C’est de là que lui est venu le « secret » de l’utilisation du lait de riz comme ingrédient de base, qu’elle reprend aujourd’hui pour ses produits certifiés vegan. « Si tout le monde utilisait du savon solide on économiserait 16 000 tonnes de bouteilles plastique par an en France » argumente la fondatrice de Fleur des Châteaux. Sélectionnée par l’incubateur de jeunes pousses orléanais Alter’Incub (spécialisé dans les projets d’innovation sociale) et lauréate d’une bourse de la Fondation de France, Candice Menant-Fernandez propose désormais 4 savons aux senteurs aussi diversifiées que la clémentine ou le magnolia. L’huile de tournesol vient du Loir-et-Cher, l’argile est issu du commerce équitable… Tout est pensé pour être le plus durable possible, même si ça vient de loin.
Les premières ventes ont eu lieu au début de l’été 2023, notamment sur le marché d’Amboise le dimanche. « Et j’ai des clientes que je ne connais pas qui commencent à revenir » se félicite la jeune femme. Les formes de ses savons y sont un peu pour quelque chose : « Je chine les moules sur Le Bon Coin » explique la savonnière qui a des cœurs, des fleurs… et même un motif Harry Potter ! Le reste de son matériel est également en grande partie d’occasion, pour rester dans l’esprit circulaire et écoresponsable.

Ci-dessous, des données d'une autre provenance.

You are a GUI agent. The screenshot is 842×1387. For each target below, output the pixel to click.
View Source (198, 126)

Surtout, les savons sont gravés avec des petits messages qui évoquent des valeurs de positivité vis-à-vis de son corps, ou de solidarité entre femmes. Une marque de fabrique en lien avec un engagement personnel : chaque mois, La Fleur des Châteaux reverse une partie de son chiffre d’affaire à une association engagée pour les femmes. Par exemple à des actions contre le cancer du sein en octobre lors du mois annuel de sensibilisation Octobre Rose, ou à une structure orléanaise de soutien aux femmes malvoyantes pour décembre.

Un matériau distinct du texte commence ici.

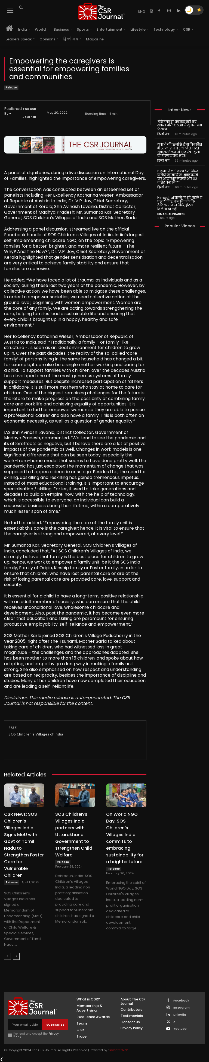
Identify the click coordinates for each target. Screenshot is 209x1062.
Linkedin (179, 1015)
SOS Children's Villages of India (35, 734)
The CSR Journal (29, 113)
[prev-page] (7, 956)
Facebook (181, 1001)
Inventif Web (118, 1050)
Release (11, 87)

Intégrée dans le réseau d’entrepreneuses d’Indre-et-Loire Touraine Women, Candice Menant-Fernandez se dit aujourd’hui très heureuse de ce début d’aventure, au point qu’elle est obligée de stopper les ventes certains mois pour tenir le rythme en production. On peut tout de même acquérir ses produits en ce moment via une précommande en financement participatif (particularité : les savons sont livrés dans des anciens cartons de cigarettes électroniques offerts par une boutique des Fontaines, toujours dans un esprit de limitation des déchets). Puis en décembre, c’est sur les marchés de Noël qu’on pourra croiser La Fleur des Châteaux (le 3 à St-Cyr-sur-Loire, les 9 et 10 à Monts, les 16 et 17 à Amboise) avec une particularité : la possibilité d’acheter des savons suspendus. Donc de payer un savon qui sera offert à une personne qui n’a pas les moyens de se l’acheter.